Natural Gas Prices Decline Amidst Strong Production and Market Concerns
Natural gas prices experienced a notable drop in early May, hitting their lowest point in seven weeks. The market closed down by 4.74% due to various factors amid a backdrop of heightened global economic uncertainty. Concerns about a trade war contributed to a bearish sentiment in asset markets, adversely impacting natural gas prices. In addition, an uptick in U.S. natural gas production, which rose by 5.1% year-on-year, added to the downward pressure on prices.
In March, prices surged to a two-year high due to the anticipation of tight natural gas storage levels ahead of the summer air-conditioning demand. BloombergNEF has indicated that U.S. gas storage this summer could be approximately 10% below the five-year average.
Recent data shows that natural gas production across the Lower 48 states reached 107.2 billion cubic feet per day (bcf/day) as of recent reports, reflecting a 5.1% yearly increase. In contrast, demand in the same regions climbed to 79.9 bcf/day, marking a 10% rise year-on-year. Additionally, net flows of liquefied natural gas (LNG) to U.S. export terminals also saw an uptick, currently averaging 15.9 bcf/day, which is up 1.7% week-over-week.
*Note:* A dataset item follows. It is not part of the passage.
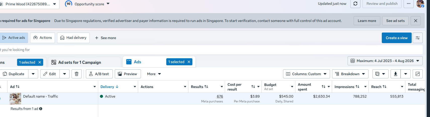
Task: Delete the selected ad with trash icon
Action: [x=77, y=74]
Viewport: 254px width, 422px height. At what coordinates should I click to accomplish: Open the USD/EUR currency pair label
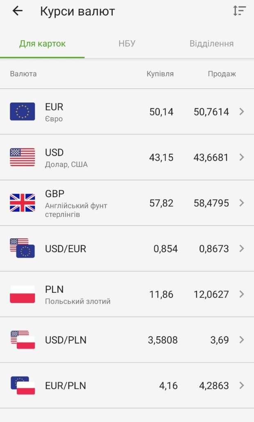coord(66,249)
An increase in electricity output in the United States is another factor bolstering natural gas demand from utility companies. According to the Edison Electric Institute, total electricity output in the Lower 48 states for the week ending March 22 witnessed a year-on-year increase of 0.9%, totaling 72,289 gigawatt-hours (GWh). Over a 52-week span, the electricity output also increased by 3.55%, reaching about 4,239,323 GWh.
A significant long-term aspect supporting natural gas prices includes recent policy changes. In January, President Trump reinstated the approval process for gas export projects that had been paused by the Biden administration. This decision potentially paves the way for around a dozen LNG export projects that were previously held up. The increased capacity for LNG exports is likely to enhance demand for U.S. natural gas, positively influencing price movements.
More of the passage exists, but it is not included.